By the time the manufacturer had perfected the mass-market prototype and was ready to proceed with selling the instrument, however, the planned retail price had soared to $39.50—nearly twice the original goal. Minor improvements, such as adding a cc. counter and a ratchet to prevent the handle from being turned the wrong way, had driven the manufacturing costs up considerably. At the same time, Aloe wanted to be sure that the device remained profitable even after their advertising and royalty costs were covered.

Royalties also proved a particular sticking point for the three patent holders. After initially agreeing to a 10% royalty rate, Aloe informed Drs. DeBakey and Lilly that the best they could do would be to pay royalties on the basis of 10% of the manufacturing cost, which was just $22.50. The need for profitability prevented them from being able to offer royalties on the full retail price, which the company and inventors all agreed they absolutely had to keep below $40.00.

Aloe’s president played on medical ethics and the presumed altruism of doctors to try to make his lower offer seem generous.  He wrote to Debakey:

A typewritten letter on A.S. Aloe Company letterhead expressing pleasure that the instrument is complete and pursuading DeBakey to accept a 10% royalty.
Baer to DeBakey, Sept. 14, 1936.

“I know that the question in your mind, is not how much royalty you should take, but whether you should take any. This is such an important matter with us that I have tried to look into the oath of Aesculapius [sic.] from an ethical and philosophical background and I cannot interpret that oath to mean that any man is not entitled to the fruits of his inventive genius.”

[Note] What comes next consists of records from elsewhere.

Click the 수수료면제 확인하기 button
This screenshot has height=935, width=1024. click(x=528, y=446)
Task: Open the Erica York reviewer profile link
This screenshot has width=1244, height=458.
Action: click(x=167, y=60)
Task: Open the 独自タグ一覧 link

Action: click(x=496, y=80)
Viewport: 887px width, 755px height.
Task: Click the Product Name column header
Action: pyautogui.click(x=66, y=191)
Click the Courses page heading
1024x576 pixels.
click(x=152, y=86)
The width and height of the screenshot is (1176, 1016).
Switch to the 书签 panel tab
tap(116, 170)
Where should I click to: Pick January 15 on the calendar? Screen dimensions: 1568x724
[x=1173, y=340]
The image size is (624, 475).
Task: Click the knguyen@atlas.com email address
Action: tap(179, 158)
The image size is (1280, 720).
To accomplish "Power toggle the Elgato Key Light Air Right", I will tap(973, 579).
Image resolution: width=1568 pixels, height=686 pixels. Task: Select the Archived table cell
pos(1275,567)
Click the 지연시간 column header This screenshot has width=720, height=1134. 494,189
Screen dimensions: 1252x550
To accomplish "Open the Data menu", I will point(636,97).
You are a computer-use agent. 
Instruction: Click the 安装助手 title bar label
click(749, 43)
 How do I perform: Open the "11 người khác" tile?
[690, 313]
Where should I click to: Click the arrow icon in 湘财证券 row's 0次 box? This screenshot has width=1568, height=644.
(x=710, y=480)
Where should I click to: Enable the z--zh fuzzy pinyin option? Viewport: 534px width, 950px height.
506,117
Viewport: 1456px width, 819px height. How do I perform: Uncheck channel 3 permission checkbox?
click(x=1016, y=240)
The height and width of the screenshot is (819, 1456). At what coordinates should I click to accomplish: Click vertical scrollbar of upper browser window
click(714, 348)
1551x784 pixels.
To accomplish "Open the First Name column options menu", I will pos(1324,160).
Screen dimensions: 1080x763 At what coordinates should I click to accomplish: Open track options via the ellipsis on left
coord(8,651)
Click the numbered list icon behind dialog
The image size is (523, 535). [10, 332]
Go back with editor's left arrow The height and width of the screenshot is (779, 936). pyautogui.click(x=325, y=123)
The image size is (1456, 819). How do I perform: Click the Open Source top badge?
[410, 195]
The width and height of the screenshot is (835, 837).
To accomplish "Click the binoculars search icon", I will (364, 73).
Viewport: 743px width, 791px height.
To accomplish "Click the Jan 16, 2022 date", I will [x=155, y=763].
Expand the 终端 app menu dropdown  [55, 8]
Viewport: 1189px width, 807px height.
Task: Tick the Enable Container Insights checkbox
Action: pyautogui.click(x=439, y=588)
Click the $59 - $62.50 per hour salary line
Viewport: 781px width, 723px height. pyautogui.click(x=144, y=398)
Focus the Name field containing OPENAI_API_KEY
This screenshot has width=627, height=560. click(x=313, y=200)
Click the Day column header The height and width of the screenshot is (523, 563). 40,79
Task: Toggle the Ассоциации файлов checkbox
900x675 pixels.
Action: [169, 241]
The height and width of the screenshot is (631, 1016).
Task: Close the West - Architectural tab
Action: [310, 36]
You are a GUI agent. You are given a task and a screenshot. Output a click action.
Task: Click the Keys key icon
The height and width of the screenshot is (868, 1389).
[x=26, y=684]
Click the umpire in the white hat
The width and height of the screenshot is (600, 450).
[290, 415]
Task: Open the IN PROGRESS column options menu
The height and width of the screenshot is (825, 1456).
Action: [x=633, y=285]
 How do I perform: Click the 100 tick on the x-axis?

If Dr. DeBakey had never expressed reservations about accepting royalty payments for his inventions, the royalty dispute troubled his two co-patent holders considerably. DeBakey had given the instrument his name and was far more concerned with perfecting its operation and getting it into as many hands as possible than with arguing over profits and royalty contracts. They therefore proceeded with the deal, and the Aloe Company sold just 108 DeBakey transfusion instruments between July 1936 and the end of February 1937. Sales tapered off throughout the rest of that year.

Despite the best of intentions, Dr. DeBakey could not find a way to mass produce a simple and affordable blood transfusion instrument. The manufacturer’s demand for profit and marketability ran counter to his vision of an accessible instrument that individual physicians could afford. Mr. Schmidt, the engineer, suggested simplifying the device further and lowering the price. Dr. Lilly, upset over the royalty sharing agreement and particularly with a perceived slight over reimbursement for a patent attorney’s fees by Mr. Schmidt, would soon pull out of the deal. Dr. DeBakey, for his part, continued to tinker with the transfusion instrument in his own medical practice.

This early experience laid the foundations for his persistence in inventing other longer-lived and much lauded devices including the Dacron graft, a left ventricular assist device (LVAD), and the artificial heart. Throughout his career, Dr. DeBakey saw himself as a technological innovator committed to improving surgical practice, even if the realities of manufacture often proved a challenge.

An informal portrait of Heidi Morefield in a library.Heidi Morefield, M.Sc., is a PhD Candidate in the history of medicine at Johns Hopkins University. Her dissertation focuses on the history of the appropriate technology movement in international health. She was a Michael E. DeBakey Fellow in the history of medicine at the NLM in 2017.